For dynamic routing, specify the file or the folder name in the square brackets, like [itemId].jsx (for Next.js) or $itemId.jsx (for Gatsby). There’s also a catch-all-routes feature to eliminate excessive route nesting.

The Remix router is positioned as standing out by its authors. Why? It’s based on the React Router, allowing you to utilize related React hooks, i.e., useParams or useNavigate, or its partial routing feature. Remix routing is coupled with data loading, which makes code more structured: all loading states are handled for you.

Remix’s nested routing allows children to inherit the graphic layout of the parent, which was a feature unique to the framework until Next.js introduced nested routes with nested layouts support in October 2022 (v.13).

- Next.js Gatsby Remix
Nested Routing + + +
Dynamic Routing + + +
Nested Routes w/Nested Layouts + - +

Other Features

While Next.js scales well, Gatsby still has issues with scaling. Meanwhile, it’s hard to say how Remix scales: some benchmarks use CDN caching, with which it scales better.

A plugin ecosystem simplifies development, as you don’t have to integrate the needed modules manually. With Gatsby, it’s simple: you install the needed plugin and provide the API key. It’s not the same for Next.js or Remix, though: there’s no excessive plugin ecosystem, and you must read the API documentation to integrate.

Gatsby has a major issue with documentation: many APIs are not documented, and terminology is imprecise. Remix and Next.js both have very detailed documentation.

As for image optimization, all three meta-frameworks provide it, but in each framework, it is spiced up in a specific manner.

Gatsby’s philosophy promotes a supportive and broad community. Same with Next.js: its vast community can be found on GitHub and Discord.
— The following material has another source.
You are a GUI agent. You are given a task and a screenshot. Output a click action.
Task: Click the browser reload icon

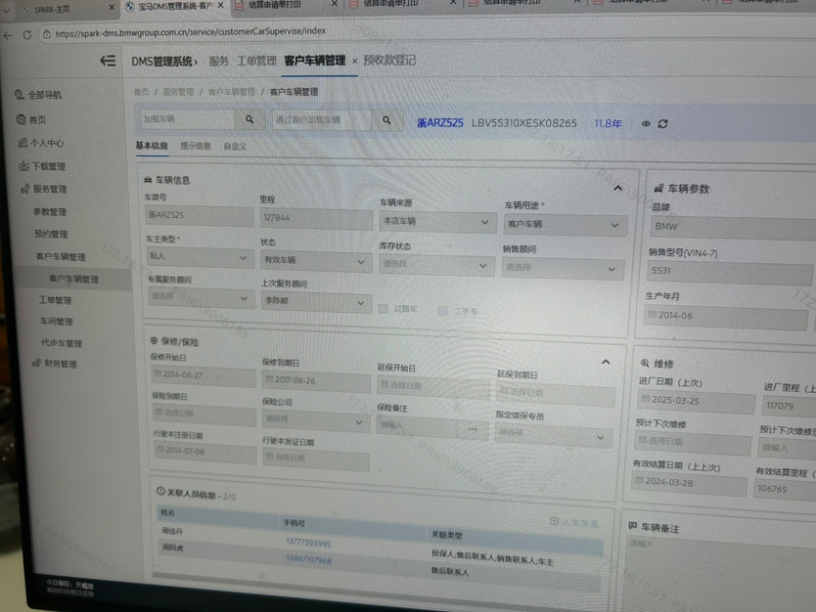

Conversely, Remix is a one-person play, even though the framework was open-sourced some time ago.

Remix’s inspirational leader, Ryan Florence, believes that things have gotten overly complicated on the modern web while the core of user actions stays the same. So, Remix’s purpose is to bring back the simplicity of Web1.0!

That’s why it has a set of distinct traits: it’s built on top of standard Web APIs, while Next.js and Gatsby depend on Node APIs.

It comes with a distinct approach to form handling, which resembles how we dealt with forms in plain old HTML; it doesn’t support less formatting, etc. While some like it, many prefer to stay away.

- Next.js Gatsby Remix
Scaling + - ?
Plugin Ecosystem - + +
Documentation + - +
Image Optimization + + +
Community Support + + -

Closing thoughts

Let’s now turn back to the metrics we defined earlier. The first one is the quality of user experience. It’s highly dependent on the load latency. Offering multiple rendering methods is crucial for a meta-framework because different pages and even components may be faster to render on the client or the server.

Among the meta-frameworks, Next.js and Gatsby feature the highest number of supported rendering methods, with slight differences in minutiae. However, Next.js doesn’t push you to use one method over the other.

Additionally, Next.js scales well, so it is recommended for larger projects, while for small ones, either meta-framework is good.

As for the developer experience, Remix’s claim to be the best withstands critique only for some people. Also, many design patterns are new to developers.

Meanwhile, Next.js and Gatsby also have perks for developers. Next.js embraces the idea of simplicity and pragmatism. Its core is small and won’t take much time to explore. The meta-framework has high modularity and adheres to the DRY principle.

Gatsby, on its side, adheres to the progressive disclosure complexity principle, meaning that you can start coding with only a brief framework knowledge.

Additionally, from a larger perspective, user and developer experiences matter unequally. You will lose your customers if your framework offers a great developer experience but is not user-friendly.